Forgé par la pédagogie du scoutisme, Frère « poto » savait amener un bon nombre de jeunes à se dépasser pour d’abord mieux s’épanouir, ensuite pour se montrer citoyens responsables et chrétiens ayant le sens du service. Formateur pragmatique, Frère Jean-Pierre a contribué à former à la fois des cadres solides pour le scoutisme et des adultes responsables et respectueux.

Sensible à la culture et à l’environnement, le frère utilisait à la fois ses statuts d’enseignant et de religieux pour aider les jeunes à respecter leur(s) culture(s) et leur environnement en les mettant au service de leur développement personnel. Sa manière de témoigner de sa foi chrétienne et de ses convictions religieuses passait par une attitude d’accueil et d’écoute. Les heures consacrées à expliquer, réexpliquer une technique, un concept … valaient, pour lui, autant que des heures de catéchèse.

Partir avec des groupes de volontaires à l’assaut du Mont Aorai, ou dans une exploration de trois jours au centre de Tahiti, ou dans la découverte du plateau de Tamanu… était pour lui une des meilleures écoles de formation humaine et spirituelle, un moyen pour les jeunes d’appréhender les notions de dépassement de soi, de service désintéressé, de solidarité vécue, de respect de la nature …A travers toutes ces activités, il recherchait avant tout ce qui pouvait aider les jeunes « à grandir » et « à se tenir debout » 

Frère Jean-Pierre avait la main verte et le souci d’embellir son environnement avec des plantes et des fleurs. Il s’est occupé du jardin dans toutes les communautés où il a été placé. A Taiohae, il donnait bien volontiers toutes sortes de plantes aux dames qui regardaient son jardin avec envie, refusant toute offre d’argent, mais suggérant plutôt un échange : un signe de fraternité bien comprise.

Les nombreux témoignages d’amitié qu’il a reçus au lycée La Mennais, en 2008, le jour de son départ à la retraite, suffisent à montrer que Frère Jean-Pierre était estimé et regretté. Un homme simple mais attachant.

Frère Jean-Pierre a toujours gardé des relations affectives avec sa famille, ses deux frères en particulier : il était intarissable quand il parlait des joies et aussi difficultés et des drames que sa famille a traversés. Il était tout spécialement enchanté de pouvoir faire des randonnées en montagne avec des membres de sa famille.

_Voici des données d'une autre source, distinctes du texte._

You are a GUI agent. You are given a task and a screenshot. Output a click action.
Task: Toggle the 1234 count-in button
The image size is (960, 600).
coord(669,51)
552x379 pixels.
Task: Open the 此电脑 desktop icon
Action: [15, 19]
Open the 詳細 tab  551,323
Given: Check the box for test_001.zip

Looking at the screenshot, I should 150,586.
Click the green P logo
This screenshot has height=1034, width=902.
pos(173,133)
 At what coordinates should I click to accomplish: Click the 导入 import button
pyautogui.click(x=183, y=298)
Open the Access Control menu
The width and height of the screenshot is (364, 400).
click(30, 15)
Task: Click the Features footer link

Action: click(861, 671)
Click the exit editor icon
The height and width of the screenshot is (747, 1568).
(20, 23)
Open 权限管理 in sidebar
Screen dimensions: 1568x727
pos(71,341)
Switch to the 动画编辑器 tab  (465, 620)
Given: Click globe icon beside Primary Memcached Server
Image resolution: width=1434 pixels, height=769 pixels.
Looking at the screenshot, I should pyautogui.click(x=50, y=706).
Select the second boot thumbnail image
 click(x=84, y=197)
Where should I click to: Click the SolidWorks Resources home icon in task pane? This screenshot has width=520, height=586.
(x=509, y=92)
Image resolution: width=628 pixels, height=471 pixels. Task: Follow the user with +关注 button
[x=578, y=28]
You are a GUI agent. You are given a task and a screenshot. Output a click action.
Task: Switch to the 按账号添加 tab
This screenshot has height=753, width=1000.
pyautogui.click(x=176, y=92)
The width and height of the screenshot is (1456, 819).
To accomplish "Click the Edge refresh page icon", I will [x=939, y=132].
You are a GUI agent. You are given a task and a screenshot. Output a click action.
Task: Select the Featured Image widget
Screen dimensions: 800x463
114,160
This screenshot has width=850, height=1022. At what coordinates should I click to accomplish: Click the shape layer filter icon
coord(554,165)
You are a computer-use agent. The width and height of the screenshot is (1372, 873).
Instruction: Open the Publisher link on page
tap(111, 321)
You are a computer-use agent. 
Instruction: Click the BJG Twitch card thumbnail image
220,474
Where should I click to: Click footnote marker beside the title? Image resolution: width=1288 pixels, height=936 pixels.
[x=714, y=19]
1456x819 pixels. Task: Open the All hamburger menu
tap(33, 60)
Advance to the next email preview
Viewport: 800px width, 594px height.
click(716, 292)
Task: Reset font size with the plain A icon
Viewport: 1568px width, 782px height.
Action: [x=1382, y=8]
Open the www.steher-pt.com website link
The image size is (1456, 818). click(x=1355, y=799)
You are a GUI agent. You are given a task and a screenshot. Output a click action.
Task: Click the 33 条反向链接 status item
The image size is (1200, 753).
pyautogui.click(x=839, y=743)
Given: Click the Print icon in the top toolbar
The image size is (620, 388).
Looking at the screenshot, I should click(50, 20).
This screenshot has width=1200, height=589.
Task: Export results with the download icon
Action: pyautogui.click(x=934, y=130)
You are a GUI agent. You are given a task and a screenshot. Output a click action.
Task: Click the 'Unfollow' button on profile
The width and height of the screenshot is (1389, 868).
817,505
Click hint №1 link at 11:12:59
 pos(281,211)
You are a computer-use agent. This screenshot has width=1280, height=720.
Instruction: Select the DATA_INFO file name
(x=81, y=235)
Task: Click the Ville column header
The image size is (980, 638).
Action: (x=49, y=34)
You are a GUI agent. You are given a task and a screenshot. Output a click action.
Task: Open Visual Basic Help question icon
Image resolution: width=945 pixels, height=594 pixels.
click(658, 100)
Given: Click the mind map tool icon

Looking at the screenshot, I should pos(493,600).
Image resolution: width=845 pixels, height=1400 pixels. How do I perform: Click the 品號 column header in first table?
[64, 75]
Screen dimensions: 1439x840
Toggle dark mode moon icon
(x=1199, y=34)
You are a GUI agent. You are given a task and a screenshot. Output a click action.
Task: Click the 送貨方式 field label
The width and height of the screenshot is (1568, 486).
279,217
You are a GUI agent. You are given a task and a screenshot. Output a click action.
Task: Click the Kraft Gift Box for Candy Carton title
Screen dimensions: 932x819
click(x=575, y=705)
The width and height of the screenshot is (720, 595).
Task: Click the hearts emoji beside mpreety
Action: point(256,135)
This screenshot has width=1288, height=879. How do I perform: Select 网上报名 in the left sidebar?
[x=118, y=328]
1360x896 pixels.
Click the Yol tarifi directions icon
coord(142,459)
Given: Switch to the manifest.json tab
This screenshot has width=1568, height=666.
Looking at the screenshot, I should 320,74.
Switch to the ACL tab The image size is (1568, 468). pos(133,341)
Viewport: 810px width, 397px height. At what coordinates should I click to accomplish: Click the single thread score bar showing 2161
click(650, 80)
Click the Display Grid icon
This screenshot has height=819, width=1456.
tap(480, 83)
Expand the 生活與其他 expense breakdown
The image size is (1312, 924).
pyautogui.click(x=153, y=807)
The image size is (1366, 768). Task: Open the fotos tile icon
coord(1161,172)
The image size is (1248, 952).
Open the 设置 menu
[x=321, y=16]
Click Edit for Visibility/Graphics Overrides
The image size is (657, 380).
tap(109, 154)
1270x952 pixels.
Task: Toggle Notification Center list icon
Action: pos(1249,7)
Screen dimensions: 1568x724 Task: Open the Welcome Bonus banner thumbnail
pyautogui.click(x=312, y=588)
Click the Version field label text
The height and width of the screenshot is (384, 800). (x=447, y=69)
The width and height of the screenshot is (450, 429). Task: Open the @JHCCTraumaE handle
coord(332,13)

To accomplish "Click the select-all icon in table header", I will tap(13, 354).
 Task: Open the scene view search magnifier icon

En cette année dédiée par le Pape François à la vie consacrée le témoignage de vie de ce religieux, le Frère Jean-Pierre, peut révéler aux jeunes qu’il est possible d’être homme et de faire le choix du célibat consacré, pourvu qu’on soit animé d’un idéal de vie : pour le frère « poto » c’était servir Dieu et la jeunesse dans l’esprit insufflé par Jean-Marie de La Mennais.